Introduction to industries

This year we collected 157,525 incidents and 108,069 breaches. That may sound impressive until you realize that 100,000+ of those breaches were credentials of individual users being compromised to target bank accounts, cloud services, etc. We break those out into the Secondary motive subset in the Incident classification patterns and subsets section. After filtering for quality and subsetting, we are left with the incidents and breaches in Table 1.

Our annual statement on what not to do with this breakout will now follow. Do not utilize this to judge one industry over another; a security staffer from an Administrative organization waving this in the face of their peer from the Financial sector and trash-talking is a big no-no. The number of breaches or incidents that we examine is heavily influenced by our contributors. These numbers simply serve to give you an idea of what we have to “work with,” and is part of our pledge to the community to be transparent about the sourcing of the data we use in the report.

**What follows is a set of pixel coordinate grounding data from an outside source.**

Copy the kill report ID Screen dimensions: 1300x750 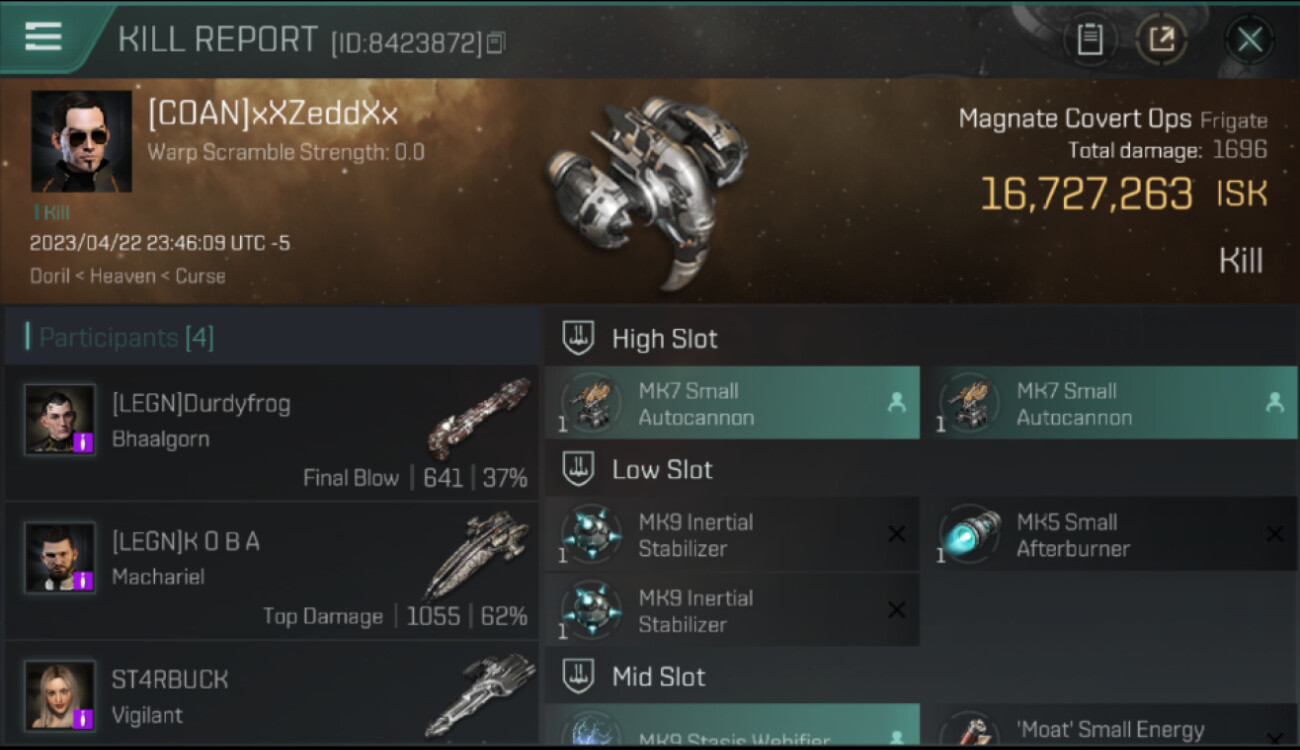(496, 42)
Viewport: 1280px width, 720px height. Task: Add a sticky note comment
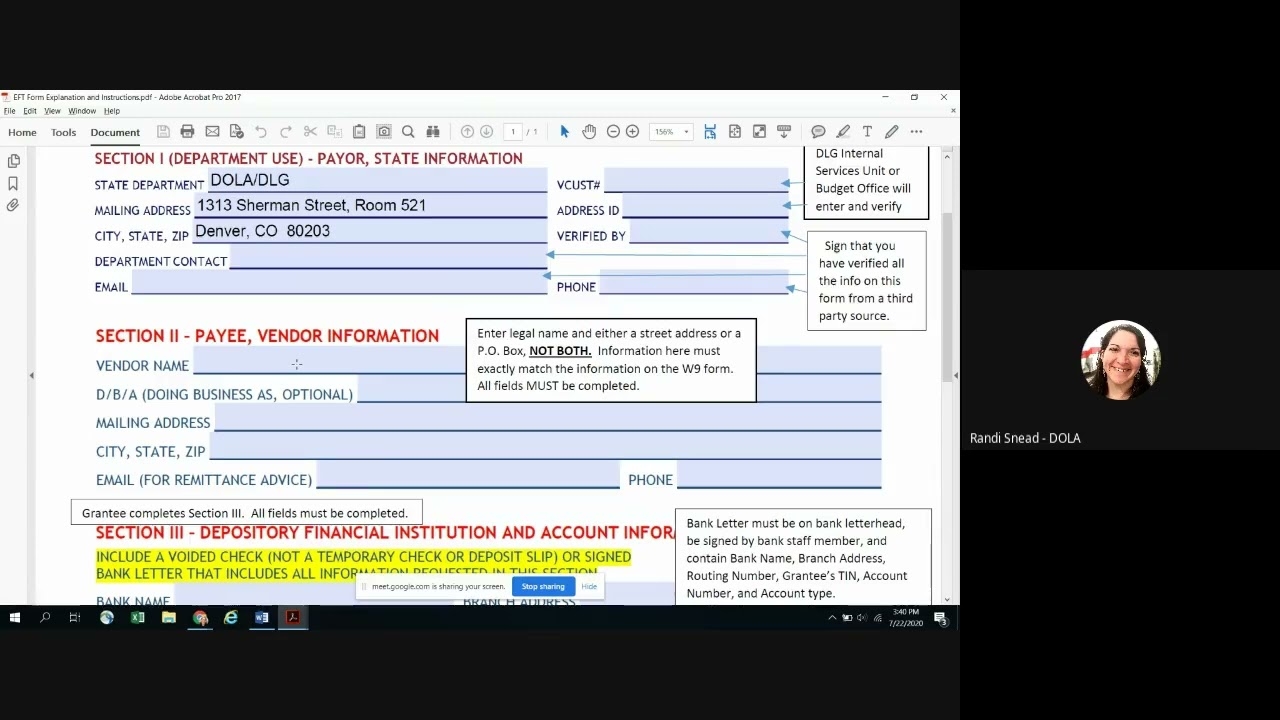[x=818, y=132]
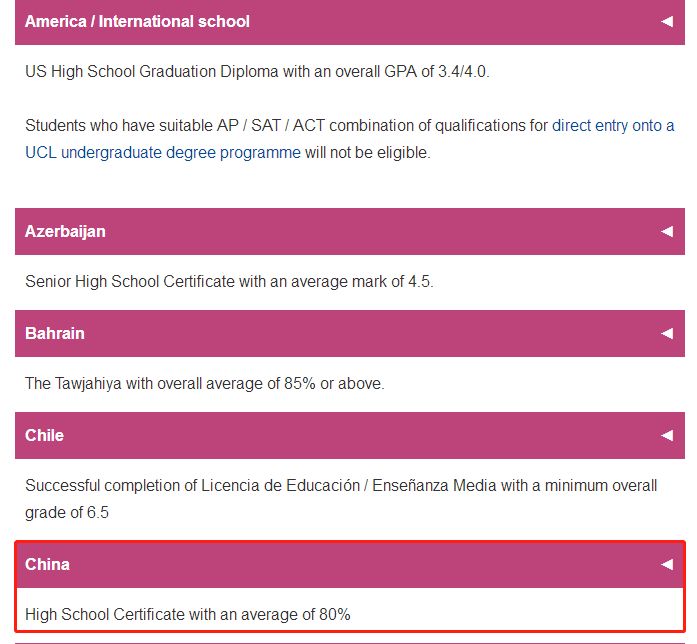Click the Tawjahiya requirement text
The image size is (697, 644).
tap(204, 384)
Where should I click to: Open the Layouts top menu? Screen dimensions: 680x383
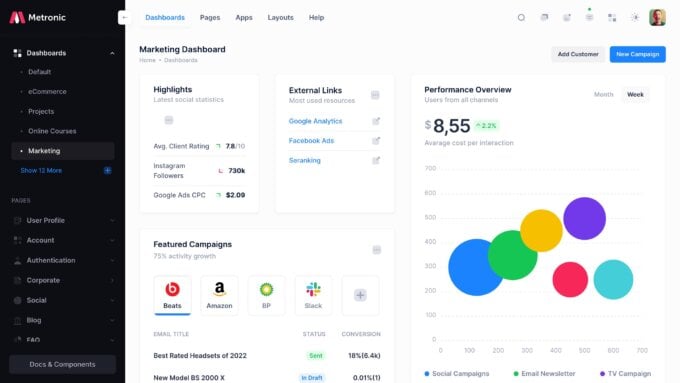click(280, 18)
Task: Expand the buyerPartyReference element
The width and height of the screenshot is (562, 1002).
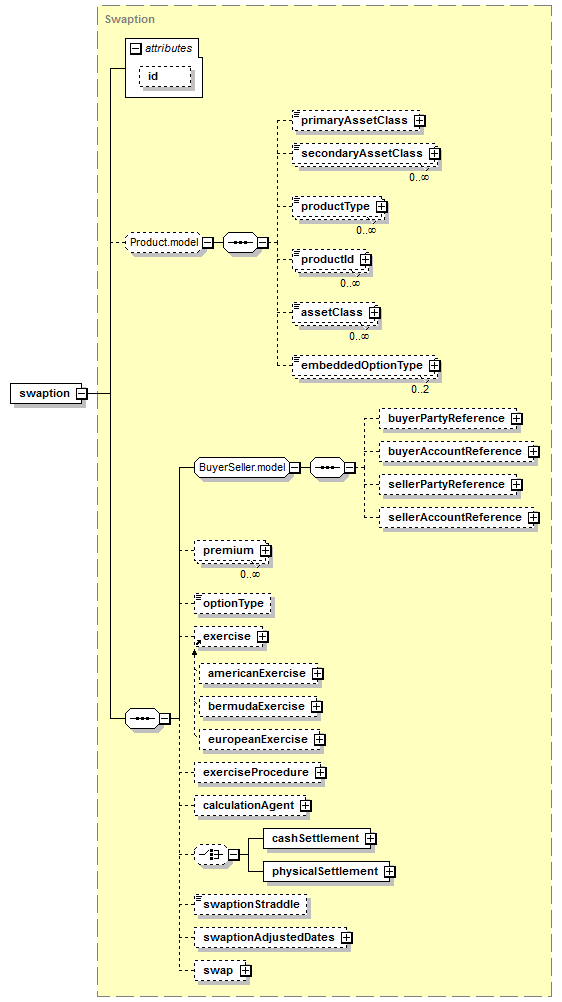Action: click(x=517, y=419)
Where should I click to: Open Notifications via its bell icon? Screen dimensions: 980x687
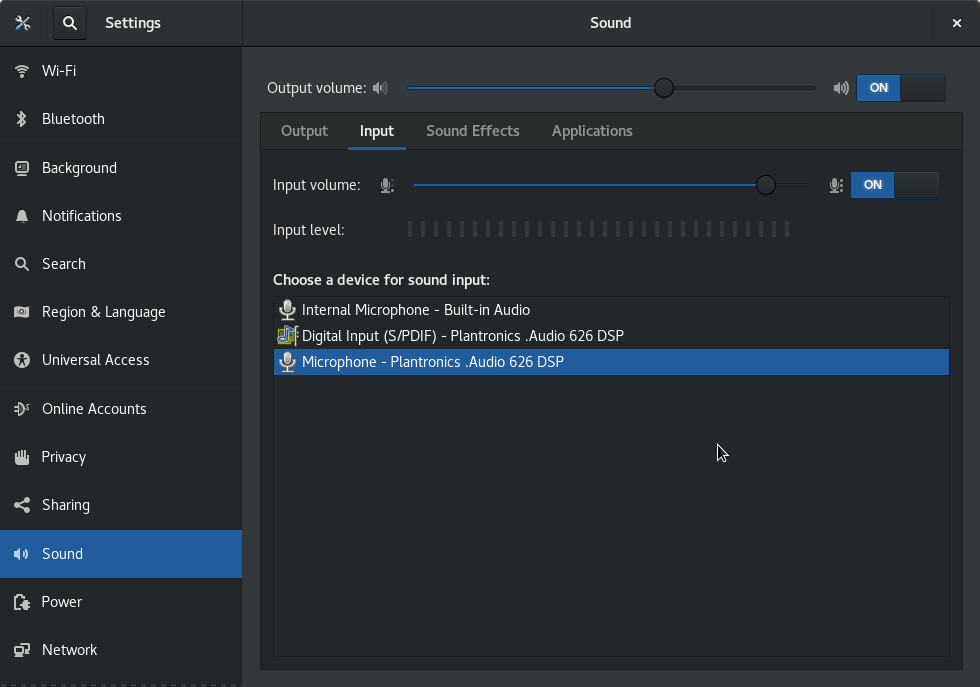tap(21, 215)
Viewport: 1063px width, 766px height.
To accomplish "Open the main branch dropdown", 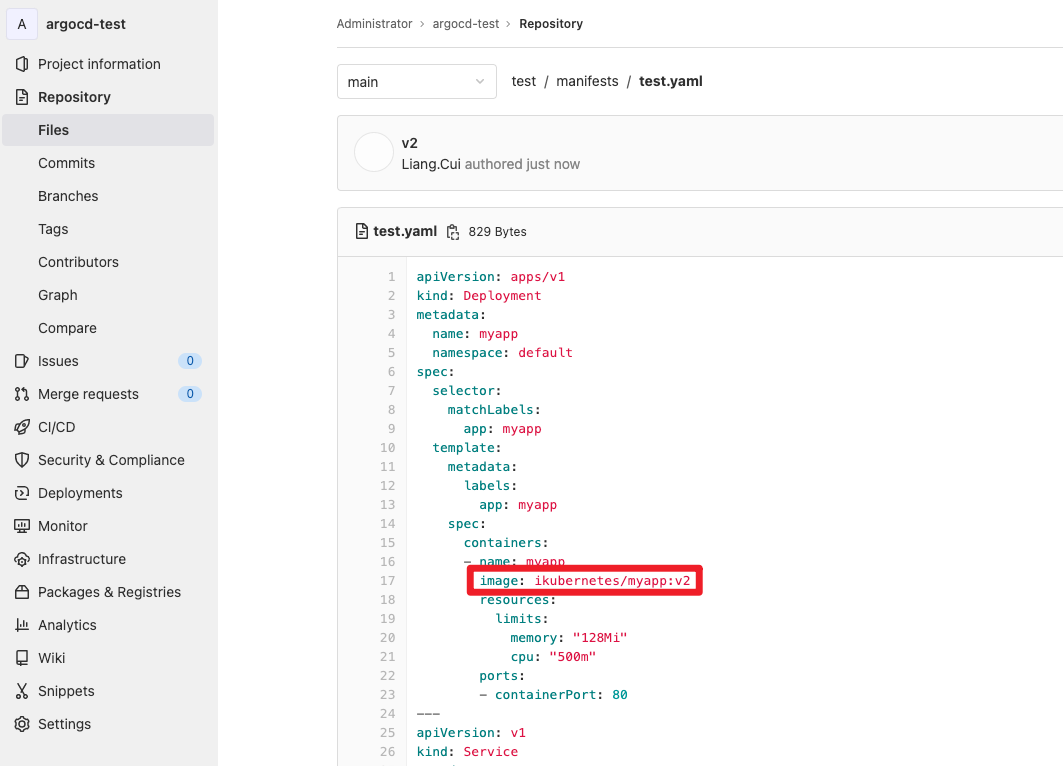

Figures 51 and 52 come with yet another warning. The numbers shown here are simply intended to help you to get your bearings with regard to industry. The smaller the numbers in a column, the less confidence we can provide in any statistic derived from that column.

For example, there are 35 total assets involved in Construction (NAICS 23) breaches. Of those, multiple assets may be contained in a single breach meaning there are potentially fewer breaches (25) than our asset count. Considering how few breaches we have in this sector, our confidence in any statistic derived from them will be relatively low. However, in an attempt to bring our readers information on more industries, we have upped our statistical game. For example, instead of making a statement such as “64% of Construction breaches involved a server,” we would state “between 44% and 82% of breaches in Construction involved servers.” This is not an attempt to be coy,³⁹ we simply want to give you as much information as possible without being misleading, and in industries with such a small sample, that means using statistical ranges. You may notice something similar in bar charts where the black median dot is removed. Please keep an eye out for the “Data Analysis Notes” at the bottom of the Summary table chart in each section. We will be pointing out things such as small sample sizes and other caveats there. Check out the Methodology section for more information on the statistical confidence background used throughout this report.

Another improvement on this year’s report is that we have standardized our control recommendations through a mapping between VERIS and the CIS Controls. Each industry will have a “Top Controls” list on their Summary table. You can find more details about our mapping in our CIS Critical Security Control recommendations section.